Культуры потенциальных пробиотических штаммов, которые выросли в виде цифр или штрихов и образовали зоны задержки роста, и соответственно, не были подавлены ползучим ростом подвижного штамма Proteus vulgaris, считают антагонистичными в отношении данного вида микроорганизма.
Для иллюстрации способа приведены примеры.
Пример 1. С целью проверки эффективности поиска культур, обладающих антагонистической активностью, готовят суспензию из подстилки животноводческого помещения, серийные десятикратные разведения этой суспензии высевают на чашки Петри со средой уриселект 4. После инкубации в термостате, в нескольких предельных разведениях, определяют единичные колонии бактерий, различающиеся по цвету, форме, размерам, характеру поверхности и т.д. (всего 6 типов).
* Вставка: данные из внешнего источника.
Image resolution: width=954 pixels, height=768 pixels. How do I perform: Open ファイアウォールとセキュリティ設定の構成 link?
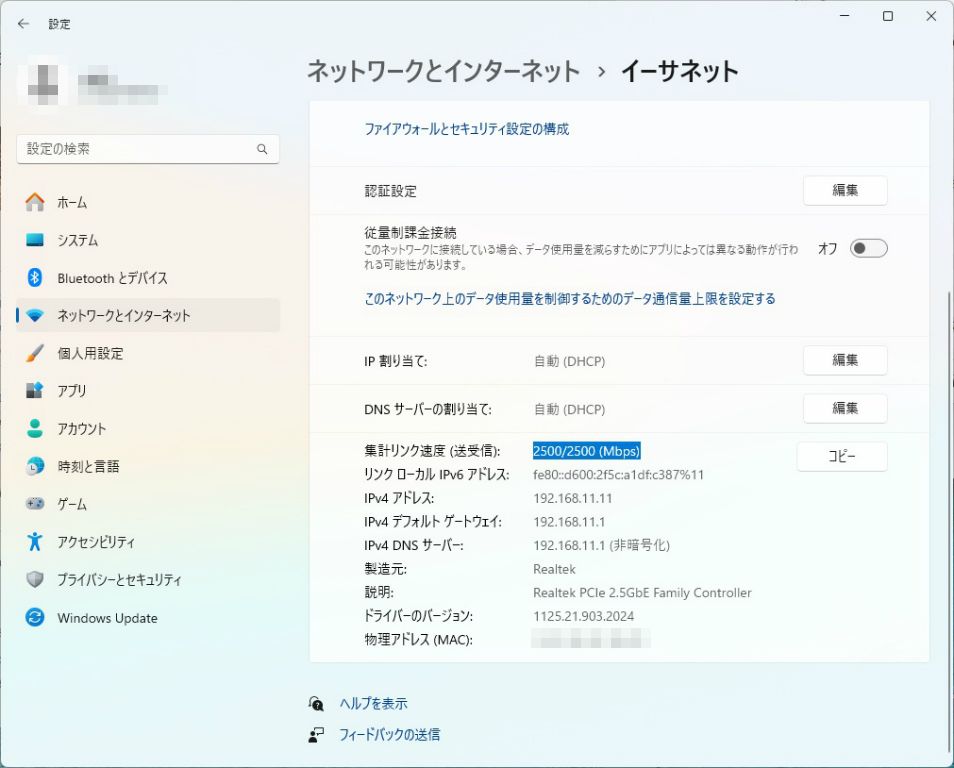click(x=466, y=129)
Из каждого типа колоний были сделаны посевы на мясопептонный агар в виде отдельных цифр. Одновременно посеяли культуру Р.vulgaris. После культивирования в термостате при 37°С 24 ч было обнаружено 2 культуры, имеющие четко выраженные зоны задержки роста.
Таким образом, в приведенном примере видна возможность одномоментного тестирования не менее 5 культур на одном секторе 3-секторальной чашки Петри (и, соответственно, не менее 15-18 культур на одной 3-секторальной чашке Петри, при этом наличие 3-х разных хромогенных субстратов в составе питательной среды уриселект 4, используемой для первичного выделения чистых культур, позволило выявить 6 разных культур, в то время как при культивировании на мясопептонном агаре различия между колониями были менее выражены и визуально выделяли лишь 2 различимых типа колоний).
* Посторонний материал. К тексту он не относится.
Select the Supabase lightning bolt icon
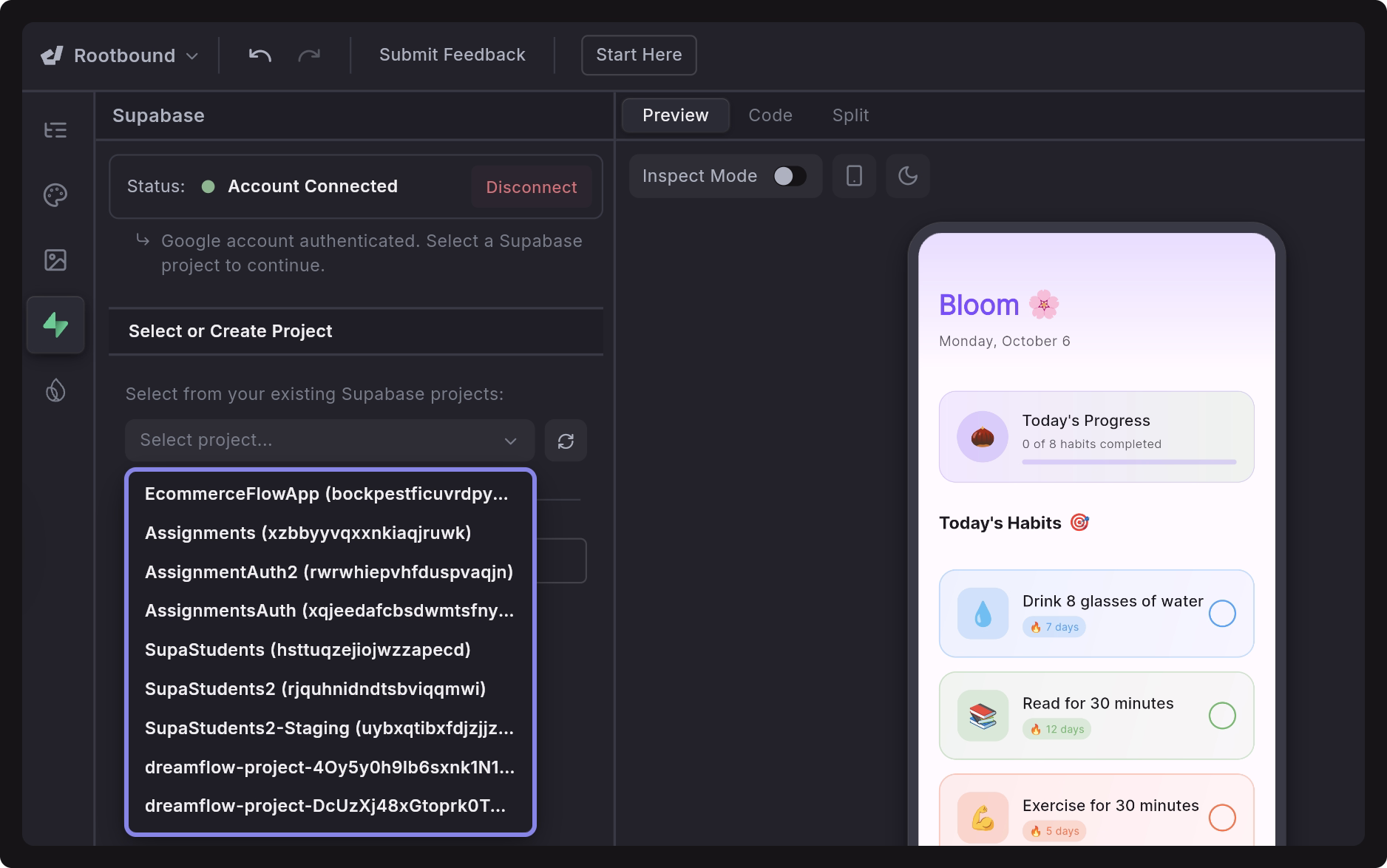The width and height of the screenshot is (1387, 868). tap(55, 325)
Пример 2. Для сравнения предложенного способа в плане специфичности с общеупотребимым методом суспензии 2-х культур, обладающих, и 2-х культур, не обладающих антагонистичной активностью, по результатам предложенного нами способа смешивают с суспензией бактерий тест-штамма Proteus vulgaris в одинаковых концентрациях, в качестве контроля берут чистые культуры.
После культивирования проводили высев серийных разведении смесей культур и чистых культур на среду уриселект 4 и после инкубации в термостате при 37°С подсчитывали колонии Proteus vulgaris и исследуемых культур.
Таблица
| Культура 1* | Культура 2* | Культура 3** | Культура 4** | |
| Тестируемая культура, кое/мл | 6,7×106 | 4,2×107 | 1,3×104 | 2,4×102 |
| P.vulgaris, кое/мл | 2,5×102 | 1,8×103 | 3,6×105 | 3,9×105 |
| Примечание: * - культура, обладающая антагонистической активностью в отношении Р.vulgaris, ** - культура не обладающая антагонистической активностью в отношении Р.vulgaris. |
Как следует из таблицы, заявляемый способ не уступает аналогу по способности различать культуры микроорганизмов, обладающих антагонистической активностью.
Таким образом, заявляемый способ позволяет проводить эффективный поиск штаммов бактерий, обладающих антагонистической активностью в отношении такого представителя условно-патогенной микрофлоры, как Р. vulgaris, путем тестирования больших количеств широкого спектра видов микроорганизмов, культивируемых на мясопептонном агаре. В связи с этим мы можем считать целесообразным использование заявленного нами способа с целью разработки пробиотиков.
1. Способ определения антагонистически активных штаммов бактерий, включающий выделение чистых культур бактерий и изучение их роста в присутствии тест-штамма P.vulgaris, отличающийся тем, что первичный посев производят на богатую питательную среду типа уриселект 4, после чего осуществляют пересев на мясопептонный агар культур, различающихся по морфологическим критериям и ферментативной активности, а в качестве тест-штамма используют P.vulgaris.
2. Способ по п.1. отличающийся тем, что посев исследуемых культур и тест штамма производят одновременно.
3. Способ по п.1. отличающийся тем, что культуры потенциальных пробиотических штаммов, которые не были подавлены ползучим ростом подвижного штамма Proteus vulgaris, считаются антагонистичными в отношении данного вида микроорганизма.